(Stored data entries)
-.-.-

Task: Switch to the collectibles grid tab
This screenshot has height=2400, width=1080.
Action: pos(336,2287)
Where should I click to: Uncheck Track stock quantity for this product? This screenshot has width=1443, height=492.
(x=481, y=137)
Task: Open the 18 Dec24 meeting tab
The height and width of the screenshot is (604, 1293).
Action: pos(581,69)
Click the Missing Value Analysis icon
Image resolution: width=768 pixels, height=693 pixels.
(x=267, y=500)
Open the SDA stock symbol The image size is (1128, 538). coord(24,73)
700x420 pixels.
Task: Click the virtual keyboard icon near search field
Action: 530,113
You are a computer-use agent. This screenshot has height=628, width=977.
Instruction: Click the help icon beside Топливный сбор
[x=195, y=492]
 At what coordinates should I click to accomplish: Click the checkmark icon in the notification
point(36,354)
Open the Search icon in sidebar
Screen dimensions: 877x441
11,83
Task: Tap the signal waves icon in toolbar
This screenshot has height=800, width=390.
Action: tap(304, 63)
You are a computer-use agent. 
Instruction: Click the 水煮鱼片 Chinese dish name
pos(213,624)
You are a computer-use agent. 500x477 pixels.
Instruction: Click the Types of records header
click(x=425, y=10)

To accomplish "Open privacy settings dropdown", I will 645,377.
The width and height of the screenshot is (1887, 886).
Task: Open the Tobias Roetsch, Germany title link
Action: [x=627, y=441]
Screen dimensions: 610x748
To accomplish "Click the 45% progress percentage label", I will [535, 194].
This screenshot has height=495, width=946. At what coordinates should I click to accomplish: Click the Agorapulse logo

-.-.-

EXERCISE BRIEF: Please transcribe the records in full, keeping every word as it is.

TASK RESULT:
Task: Switch to the collectibles grid tab
This screenshot has height=2400, width=1080.
Action: pos(336,2287)
Where should I click to: Uncheck Track stock quantity for this product? This screenshot has width=1443, height=492.
(x=481, y=137)
Task: Open the 18 Dec24 meeting tab
The height and width of the screenshot is (604, 1293).
Action: pos(581,69)
Click the Missing Value Analysis icon
Image resolution: width=768 pixels, height=693 pixels.
(x=267, y=500)
Open the SDA stock symbol The image size is (1128, 538). coord(24,73)
700x420 pixels.
Task: Click the virtual keyboard icon near search field
Action: 530,113
You are a computer-use agent. This screenshot has height=628, width=977.
Instruction: Click the help icon beside Топливный сбор
[x=195, y=492]
 At what coordinates should I click to accomplish: Click the checkmark icon in the notification
point(36,354)
Open the Search icon in sidebar
Screen dimensions: 877x441
11,83
Task: Tap the signal waves icon in toolbar
This screenshot has height=800, width=390.
Action: tap(304, 63)
You are a computer-use agent. 
Instruction: Click the 水煮鱼片 Chinese dish name
pos(213,624)
You are a computer-use agent. 500x477 pixels.
Instruction: Click the Types of records header
click(x=425, y=10)

To accomplish "Open privacy settings dropdown", I will 645,377.
The width and height of the screenshot is (1887, 886).
Task: Open the Tobias Roetsch, Germany title link
Action: [x=627, y=441]
Screen dimensions: 610x748
To accomplish "Click the 45% progress percentage label", I will [535, 194].
This screenshot has height=495, width=946. At what coordinates should I click to accomplish: Click the Agorapulse logo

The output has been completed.